Das doppelt-lästige Piepen trat auf, sobald ich irgendetwas von den Dingen tat, die ich ohnehin nicht tun sollte, zum Beispiel die Urinflasche im Stehen benutzen oder die Essenstasche ins Bett heben. Verräterteil, das Elende. Abzustellen nur durch das Personal. Das Doppelt-lästige daran war, das ich dann erklären mußte, warum ich die Weisung X mehr als Vorschlag sehe, für den Rest der Welt unter Umständen passend, aber gerade nicht kompatibel mit meiner Blase oder Bedürfnislage. Als ich heute morgen ging, konnte ich mich zumindest bei einer der Pflegerinnen für ihre Geduld bedanken.
Zum Zweiten war ich genervt, weil das Teil falsch saß, so zumindest mein erster Gedanke. Sobald mensch in die Versuchung gerät, anderen Menschen zu erklären, wie sie ihren Beruf ausüben sollen, ist es oft hilfreich darüber nachzudenken, ob es möglicherweise gute Gründe für diese „falsche“ Entscheidung gibt. Also dachte ich darüber nach, fand drei andere, „bessere“ Optionen, zu denen ich jeweils selbst sehr schnell auch einen Grund fand, warum die Fachkraft sich dagegen entscheiden würde.
Davon ausgehend, dass der Ort des Zugangs nicht ideal, aber durchaus sinnig gewählt war, hätte ich als Fachkraft dennoch eines versucht, um das Problem abzuschwächen.
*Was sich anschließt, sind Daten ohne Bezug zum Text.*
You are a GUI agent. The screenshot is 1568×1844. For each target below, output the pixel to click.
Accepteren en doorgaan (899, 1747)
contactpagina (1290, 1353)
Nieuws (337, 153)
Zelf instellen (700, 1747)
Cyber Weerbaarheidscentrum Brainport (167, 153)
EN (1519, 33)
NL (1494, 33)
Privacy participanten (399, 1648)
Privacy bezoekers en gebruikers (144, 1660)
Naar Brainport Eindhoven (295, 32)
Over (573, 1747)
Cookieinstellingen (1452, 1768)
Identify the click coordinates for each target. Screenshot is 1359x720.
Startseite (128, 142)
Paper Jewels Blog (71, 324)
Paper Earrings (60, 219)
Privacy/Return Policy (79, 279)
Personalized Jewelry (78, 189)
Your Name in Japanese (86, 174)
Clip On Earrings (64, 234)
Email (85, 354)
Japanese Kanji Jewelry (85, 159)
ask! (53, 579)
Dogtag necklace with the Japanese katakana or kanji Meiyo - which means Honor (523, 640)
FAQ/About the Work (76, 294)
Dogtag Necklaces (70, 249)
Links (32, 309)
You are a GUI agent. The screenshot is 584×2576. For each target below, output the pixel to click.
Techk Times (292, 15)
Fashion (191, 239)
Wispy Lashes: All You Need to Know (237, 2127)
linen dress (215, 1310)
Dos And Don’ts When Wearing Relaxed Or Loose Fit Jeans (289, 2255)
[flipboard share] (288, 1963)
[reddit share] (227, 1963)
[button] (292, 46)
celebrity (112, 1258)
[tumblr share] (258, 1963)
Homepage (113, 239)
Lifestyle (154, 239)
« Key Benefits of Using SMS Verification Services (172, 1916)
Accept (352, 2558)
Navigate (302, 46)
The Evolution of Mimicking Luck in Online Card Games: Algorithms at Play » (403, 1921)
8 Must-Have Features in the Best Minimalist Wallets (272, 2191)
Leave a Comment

Ich hätte mit einer Schiene das Handgelenk versteift um zu verhindern, dass mit jeder unwillkürlichen (in meinem Fall auch willkürlichen) Bewegung die Elektrode des Blutdruckmessers ein kleines Stück aus der Einstichstelle herausgezogen bzw. wieder hineingestoßen wurde. Die kleine Wunde kam über die ganze Zeit nicht richtig zur Ruhe, immer war frisches Blut unter dem Fixierpflaster des Zugangs zu sehen, immer war die Wunde zu spüren, auch wenn sie nicht weh tat. Und das nervte.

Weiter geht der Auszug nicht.